Face-to-face selling has taken a knock in the recession, and Adobe wants the world to hear about the alternative: more web presentations, PDF-based portfolios, and lots of pitching using embedded video.
According to a new report (in PDF, naturally) published by the company, The Psychology of Presenting, the company has amassed evidence from 600 UK-based respondents to back up anecdotal stories that companies are finding it harder to get 'face time' to sell their products in person.
Half of the IT and telecom sector reported have seen a reduction in the amount of time they spend with prospective customers, and 8.5 percent reckon that having to reply on alternatives to direct contact has cost them business, reports Adobe. Problematically, just over half rate personal contact with customers as 'extremely important' with the rest saying it was 'quite important'.
The report found, not surprisingly, that one third said their personality was the most important factor in any presentation, compared to the 44 percent that put content at the top of the list.
"The importance of personality in presenting is critical," says Adobe's EMEA senior director, David Gingell. "But it is getting harder to get those appointments. Perhaps people just haven't got the time."

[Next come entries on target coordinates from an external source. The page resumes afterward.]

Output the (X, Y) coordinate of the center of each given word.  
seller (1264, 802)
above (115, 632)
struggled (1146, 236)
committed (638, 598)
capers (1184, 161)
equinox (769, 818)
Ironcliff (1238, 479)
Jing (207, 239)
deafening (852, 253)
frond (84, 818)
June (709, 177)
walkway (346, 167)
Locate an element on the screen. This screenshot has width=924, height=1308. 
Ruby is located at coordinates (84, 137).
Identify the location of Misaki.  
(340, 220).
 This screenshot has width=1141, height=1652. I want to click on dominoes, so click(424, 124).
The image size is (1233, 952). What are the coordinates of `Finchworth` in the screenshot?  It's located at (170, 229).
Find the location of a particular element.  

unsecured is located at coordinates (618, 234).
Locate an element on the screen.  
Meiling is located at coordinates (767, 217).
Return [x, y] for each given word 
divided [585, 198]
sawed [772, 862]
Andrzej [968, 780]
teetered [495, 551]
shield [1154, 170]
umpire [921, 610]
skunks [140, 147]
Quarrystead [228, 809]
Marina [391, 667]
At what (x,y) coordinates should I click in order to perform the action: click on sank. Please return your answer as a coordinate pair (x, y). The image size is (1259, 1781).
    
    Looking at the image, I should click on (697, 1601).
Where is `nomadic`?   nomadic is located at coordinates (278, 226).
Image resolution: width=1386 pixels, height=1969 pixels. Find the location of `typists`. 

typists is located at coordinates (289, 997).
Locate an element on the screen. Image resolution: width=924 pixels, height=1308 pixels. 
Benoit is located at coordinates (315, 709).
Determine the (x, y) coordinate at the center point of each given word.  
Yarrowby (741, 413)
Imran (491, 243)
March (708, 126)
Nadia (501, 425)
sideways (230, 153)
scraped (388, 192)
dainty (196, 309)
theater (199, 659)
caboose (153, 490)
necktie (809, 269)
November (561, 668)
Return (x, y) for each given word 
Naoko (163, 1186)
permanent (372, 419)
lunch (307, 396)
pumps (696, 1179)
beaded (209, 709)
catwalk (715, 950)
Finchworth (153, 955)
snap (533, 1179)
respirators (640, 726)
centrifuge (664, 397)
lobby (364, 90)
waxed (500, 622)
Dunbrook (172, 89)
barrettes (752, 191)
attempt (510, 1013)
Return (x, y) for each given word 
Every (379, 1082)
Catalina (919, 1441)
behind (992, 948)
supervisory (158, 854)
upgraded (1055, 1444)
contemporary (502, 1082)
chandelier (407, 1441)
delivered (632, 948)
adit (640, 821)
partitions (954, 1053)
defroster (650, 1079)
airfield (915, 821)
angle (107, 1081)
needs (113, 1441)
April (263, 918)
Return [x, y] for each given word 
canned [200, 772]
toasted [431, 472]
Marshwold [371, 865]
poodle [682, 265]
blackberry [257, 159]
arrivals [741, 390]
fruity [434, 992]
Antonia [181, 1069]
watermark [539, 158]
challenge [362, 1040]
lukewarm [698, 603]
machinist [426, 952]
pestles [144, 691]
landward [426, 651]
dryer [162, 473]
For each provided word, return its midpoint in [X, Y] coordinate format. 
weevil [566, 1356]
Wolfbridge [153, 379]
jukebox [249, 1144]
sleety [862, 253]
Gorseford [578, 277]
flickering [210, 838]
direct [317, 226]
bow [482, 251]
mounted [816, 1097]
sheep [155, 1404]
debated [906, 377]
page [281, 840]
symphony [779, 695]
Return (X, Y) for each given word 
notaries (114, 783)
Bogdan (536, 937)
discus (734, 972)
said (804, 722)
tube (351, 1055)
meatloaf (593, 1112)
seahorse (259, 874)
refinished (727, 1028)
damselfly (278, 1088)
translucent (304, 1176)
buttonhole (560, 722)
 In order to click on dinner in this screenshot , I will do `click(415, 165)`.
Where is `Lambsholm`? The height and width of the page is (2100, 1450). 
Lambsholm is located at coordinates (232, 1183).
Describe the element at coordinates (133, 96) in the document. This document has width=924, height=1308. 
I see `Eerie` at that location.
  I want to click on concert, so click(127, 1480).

The survey hints that the problem might not lie entirely on the customer side. Twenty-three percent of sales and marketing pros reported being discouraged to travel to meetings because of the cost, and a further 24 percent said they were encouraged to email presentations and then follow up with a phone call.
Being a technology outfit, Adobe sees the bridging of the presentation gap as being something that could be achieved by electronic means. The company sees hope in the finding that 14 percent thought videoconferencing a decent substitute for personal contact in sales situations, while a previous report commissioned by Adobe was said to have found that about the same percentage might already be using web or online conferencing in some form anyway.
Adobe has an explanation of its Acrobat portfolio technology - a kind of PDF container for multiple types of visual content - on its website for anyone who has never heard of it.
Adobe does seem to admit that technology alone won't solve the problem, however, noting that many respondents seem unsure as to how to use deploy it to achieve a sales objective.
"Most people are not comfortable enough to embrace new technology. It is a mindset problem more than a technological problem," says Gingell. His answer is a totally new culture of sales presentation that assumes that electronic presentations will be a mainstream rather than occasional tool of the selling pros.
What sales people think of selling using technology is one unknown, but nobody should doubt how seriously they take the underlying issue of engaging the customer, somehow, anyhow. As Alec Baldwin's Blake character said in the film version of David Mamet's hymn to sales misery, Glengarry Glen Ross, "second prize is a set of steak knives. Third prize is you're fired."